WHAT YOU ARE ASKED TO DO
Among the entries below, count the lines holding the string "computer". Respond with the number alone.

(Saved entries)
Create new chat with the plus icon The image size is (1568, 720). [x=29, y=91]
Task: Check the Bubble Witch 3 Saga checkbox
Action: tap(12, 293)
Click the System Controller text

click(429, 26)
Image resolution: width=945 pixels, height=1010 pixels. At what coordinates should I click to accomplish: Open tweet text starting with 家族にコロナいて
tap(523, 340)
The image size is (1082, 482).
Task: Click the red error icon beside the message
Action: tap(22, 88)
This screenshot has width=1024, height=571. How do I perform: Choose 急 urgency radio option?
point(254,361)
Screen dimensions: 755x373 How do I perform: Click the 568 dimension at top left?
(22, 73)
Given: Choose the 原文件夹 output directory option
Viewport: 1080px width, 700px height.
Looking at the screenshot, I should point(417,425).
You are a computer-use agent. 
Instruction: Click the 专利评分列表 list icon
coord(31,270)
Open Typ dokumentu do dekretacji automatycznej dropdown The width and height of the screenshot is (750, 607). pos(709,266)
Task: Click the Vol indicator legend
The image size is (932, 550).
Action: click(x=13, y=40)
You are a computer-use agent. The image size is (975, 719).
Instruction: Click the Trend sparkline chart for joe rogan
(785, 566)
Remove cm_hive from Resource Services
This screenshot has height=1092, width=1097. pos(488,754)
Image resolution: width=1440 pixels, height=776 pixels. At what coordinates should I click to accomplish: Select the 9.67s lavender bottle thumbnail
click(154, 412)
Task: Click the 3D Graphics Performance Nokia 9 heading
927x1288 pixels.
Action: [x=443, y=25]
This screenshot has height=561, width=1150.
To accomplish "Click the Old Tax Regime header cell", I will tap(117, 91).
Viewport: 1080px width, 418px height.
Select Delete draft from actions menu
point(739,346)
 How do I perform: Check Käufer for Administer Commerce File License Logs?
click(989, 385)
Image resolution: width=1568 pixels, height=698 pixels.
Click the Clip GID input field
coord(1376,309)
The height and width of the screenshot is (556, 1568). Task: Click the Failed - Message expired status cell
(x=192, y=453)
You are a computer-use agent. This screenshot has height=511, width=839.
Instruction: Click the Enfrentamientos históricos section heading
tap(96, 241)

ANSWER TO THIS PROBLEM
3